Mad Systems has specialized in non-proprietary systems more or less since the company was first started. From providing video to generating audio, from show control to other special functions, using a PC means that there is always an upgrade path. Software doesn’t wear out – but hardware can and will. A hard disk failure? No problem, you’ll be able to get another one, and the format will just be that used by ’normal’ computers. Complete computer failure? You’re unlikely to be somewhere where you can’t lay your hands on a PC in a hurry. Spares? By using one or two computer types and configurations, it’s easy to keep spares without breaking the bank – the basic computer hardware can be common throughout the venue. Need someone to understand some of the functionality of the system? By basing your system on PC like hardware wherever reasonably possible, you’ll usually be able to find someone local who will be able to understand what is going on. Even if we use our remote log-in facility to have a look at the system and talk to the tech on site, at least the level of ‘magic’ is manageable. PCs are not that scary – you are, after all, already using a PC of some sort while reading this and quite familiar with at least the basic functionality.

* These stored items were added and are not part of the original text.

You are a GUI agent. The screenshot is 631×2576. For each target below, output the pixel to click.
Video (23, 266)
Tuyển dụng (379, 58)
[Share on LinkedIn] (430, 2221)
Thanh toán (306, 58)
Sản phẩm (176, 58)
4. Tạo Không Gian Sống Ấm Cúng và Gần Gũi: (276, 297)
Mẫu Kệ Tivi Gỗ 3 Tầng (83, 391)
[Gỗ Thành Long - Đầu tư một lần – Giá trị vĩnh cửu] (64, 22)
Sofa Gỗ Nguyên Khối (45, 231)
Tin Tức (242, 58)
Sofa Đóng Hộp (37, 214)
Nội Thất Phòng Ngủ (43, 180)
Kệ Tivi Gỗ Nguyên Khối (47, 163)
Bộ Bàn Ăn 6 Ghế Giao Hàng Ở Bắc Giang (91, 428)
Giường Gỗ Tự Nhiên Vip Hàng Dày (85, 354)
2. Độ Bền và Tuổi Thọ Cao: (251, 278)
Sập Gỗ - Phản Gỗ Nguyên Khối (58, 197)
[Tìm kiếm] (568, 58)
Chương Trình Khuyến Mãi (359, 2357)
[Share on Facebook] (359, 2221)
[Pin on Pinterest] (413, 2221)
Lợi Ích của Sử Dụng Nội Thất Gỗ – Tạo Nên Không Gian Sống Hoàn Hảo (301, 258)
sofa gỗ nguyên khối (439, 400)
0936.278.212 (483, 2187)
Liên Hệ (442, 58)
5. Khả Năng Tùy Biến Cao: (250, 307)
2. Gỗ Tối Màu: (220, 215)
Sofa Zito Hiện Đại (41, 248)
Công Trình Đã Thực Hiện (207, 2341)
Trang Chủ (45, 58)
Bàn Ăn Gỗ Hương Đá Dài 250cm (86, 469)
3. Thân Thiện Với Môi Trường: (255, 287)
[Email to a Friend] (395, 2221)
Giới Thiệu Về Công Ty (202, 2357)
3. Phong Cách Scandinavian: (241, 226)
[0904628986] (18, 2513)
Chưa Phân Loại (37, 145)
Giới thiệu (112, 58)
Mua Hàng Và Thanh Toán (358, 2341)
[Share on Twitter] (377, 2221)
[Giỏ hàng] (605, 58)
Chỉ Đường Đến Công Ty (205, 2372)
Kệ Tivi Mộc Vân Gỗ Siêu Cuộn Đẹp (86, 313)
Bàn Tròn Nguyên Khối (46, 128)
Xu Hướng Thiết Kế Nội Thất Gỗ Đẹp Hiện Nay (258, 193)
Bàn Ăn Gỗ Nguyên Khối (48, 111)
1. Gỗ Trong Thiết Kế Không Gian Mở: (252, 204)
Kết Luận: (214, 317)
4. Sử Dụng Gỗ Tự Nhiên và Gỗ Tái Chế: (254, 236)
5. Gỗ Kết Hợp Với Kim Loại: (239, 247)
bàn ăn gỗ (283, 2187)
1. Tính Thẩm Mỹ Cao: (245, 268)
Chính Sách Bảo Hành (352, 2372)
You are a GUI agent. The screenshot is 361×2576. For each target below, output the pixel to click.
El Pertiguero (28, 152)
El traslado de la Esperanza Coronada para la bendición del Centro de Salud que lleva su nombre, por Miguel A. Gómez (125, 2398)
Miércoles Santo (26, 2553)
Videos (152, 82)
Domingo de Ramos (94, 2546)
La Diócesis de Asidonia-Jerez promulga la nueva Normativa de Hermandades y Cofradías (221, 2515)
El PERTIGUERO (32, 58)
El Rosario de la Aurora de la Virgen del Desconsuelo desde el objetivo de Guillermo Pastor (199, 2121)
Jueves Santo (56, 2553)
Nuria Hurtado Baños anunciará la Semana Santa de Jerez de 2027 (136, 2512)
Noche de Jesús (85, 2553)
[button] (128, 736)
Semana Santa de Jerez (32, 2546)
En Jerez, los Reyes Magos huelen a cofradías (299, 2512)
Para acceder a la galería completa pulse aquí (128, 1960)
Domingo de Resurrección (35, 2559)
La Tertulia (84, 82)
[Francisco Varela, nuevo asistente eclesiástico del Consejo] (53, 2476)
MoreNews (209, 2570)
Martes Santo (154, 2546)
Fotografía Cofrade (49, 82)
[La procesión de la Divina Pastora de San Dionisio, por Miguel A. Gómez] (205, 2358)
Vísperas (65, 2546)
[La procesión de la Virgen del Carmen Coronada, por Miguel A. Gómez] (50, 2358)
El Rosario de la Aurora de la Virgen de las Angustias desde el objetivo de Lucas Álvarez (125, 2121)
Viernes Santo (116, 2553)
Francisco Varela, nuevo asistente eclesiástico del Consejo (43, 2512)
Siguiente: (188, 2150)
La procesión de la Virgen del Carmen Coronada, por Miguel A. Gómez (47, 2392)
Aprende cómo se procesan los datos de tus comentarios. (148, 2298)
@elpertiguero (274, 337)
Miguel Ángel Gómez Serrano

There are always cases where the ’non-proprietary’ approach needs to be changed or enhanced. A good example is where safety critical systems such as ride or motion base controllers are concerned. It is essential that we all always remember that we’re playing with other people and other people’s kids – and safety is and had better be the #1 never-to-be-broken rule in our lives. It is imperative that where life safety critical installations are involved, a second heavy duty industrial rated safety system is implemented, and that should not ever be based on PC equipment: considering that the average number of lines that goes into a Windows or OS based operating system is now well into the millions, if not tens of millions, the likelihood of there being a bug in there somewhere has moved from the ‘possibly’ realm far into the ‘we are absolutely certain’ area. For ‘normal’ operations this is not an issue, and it is manageable – but for safety control interfaces for motion rides and similar applications other methods and tools need to be used that override the PC that would be used to actually program and control the ride itself. A PLC (Programmable Logic Controller) based solution would be incorporated in the system that, should anything go awry, will override the computer and make sure the ride is safely discontinued. Using a PLC from a major manufacturer is a good option – yes, it is proprietary, but it could always relatively easily be replaced with another model if it became necessary to do so.
Other tools that still are in the ‘custom’ and ‘proprietary’ areas involve devices such as Digital Signal Processors. Ultimately, however, they tend to be easier to replace than show controllers should there ever be a need.
For most of an average AV system, the ubiquitous PC is definitely the best tool to make sure that the system, once handed over, is easy to maintain by our clients; and that is obviously a primary consideration when designing and implementing AV systems. So: non-proprietary systems are good, and we will continue to recommend them whenever the question comes up.